▶ [SELECTED EXCERPT]:
-- Opening Marker --

Intense exercise up-regulates Na+,K+-ATPase isoform mRNA, but not protein expression in human skeletal muscle

• Published in: The Journal of physiology Vol. 556; no. 2; pp. 507 - 519
• Main Authors: Murphy, K. T., Snow, R. J., Petersen, A. C., Murphy, R. M., Mollica, J., Lee, J. S., Garnham, A. P., Aughey, R. J., Leppik, J. A., Medved, I., Cameron‐Smith, D., McKenna, M. J.

-- Closing Marker --

▶ [MATERIAL PROVIDED]:

-- Opening Marker --

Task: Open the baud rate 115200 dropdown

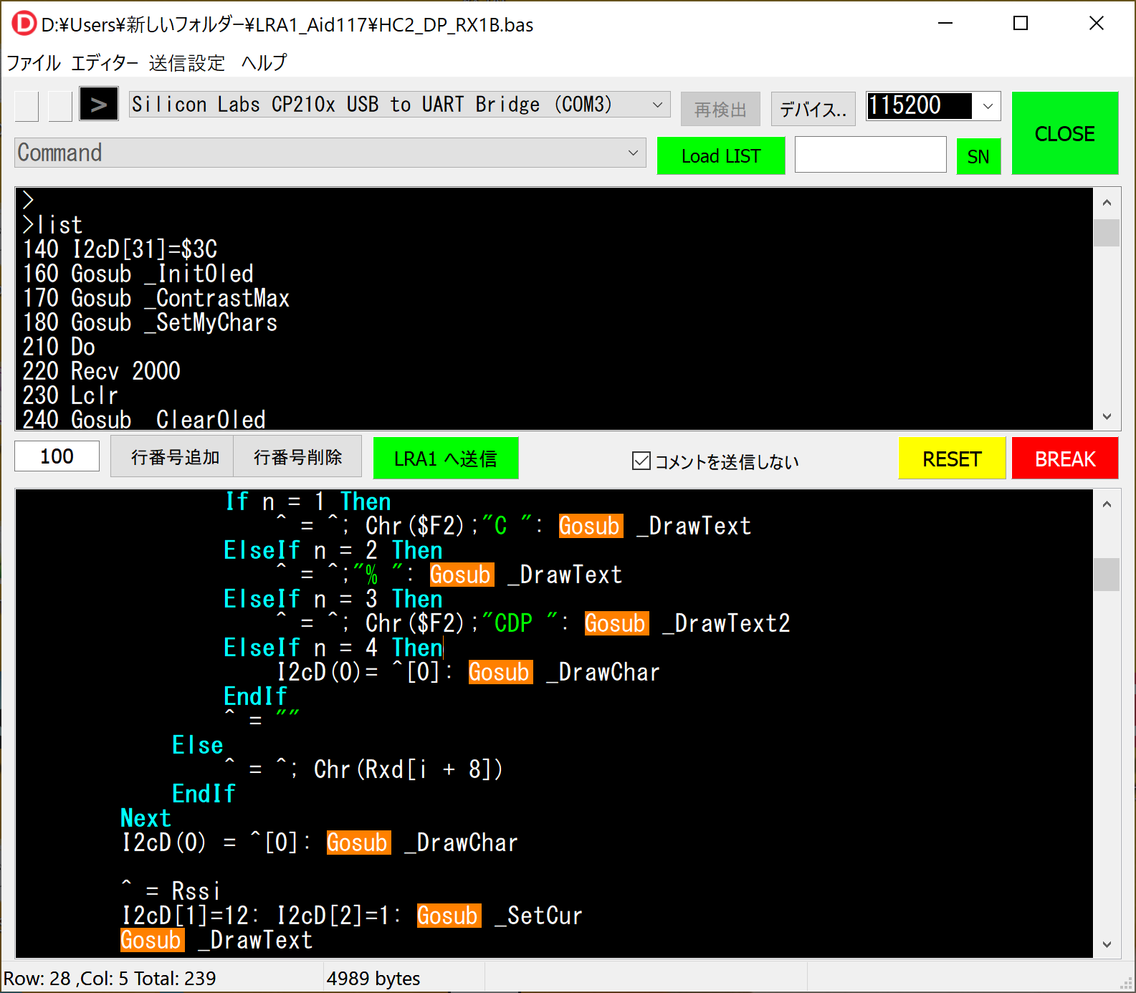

-- Closing Marker --

▶ [PROBLEMS TO WORK ON]:
1. Answer these questions using the publication listing on exercise and skeletal muscle.
(a) In which journal was the article published?
(b) What page range does the article occupy?
(c) According to the title, what does intense exercise up-regulate?
2. Reproduce everything in the publication listing on exercise and skeletal muscle from "Intense exercise up-regulates" down to "McKenna, M. J.".

▶ [SOLVED TASKS]:
1.
(a) The Journal of physiology
(b) Pages 507 to 519
(c) Na+,K+-ATPase isoform mRNA

2.
Intense exercise up-regulates Na+,K+-ATPase isoform mRNA, but not protein expression in human skeletal muscle

• Published in: The Journal of physiology Vol. 556; no. 2; pp. 507 - 519
• Main Authors: Murphy, K. T., Snow, R. J., Petersen, A. C., Murphy, R. M., Mollica, J., Lee, J. S., Garnham, A. P., Aughey, R. J., Leppik, J. A., Medved, I., Cameron‐Smith, D., McKenna, M. J.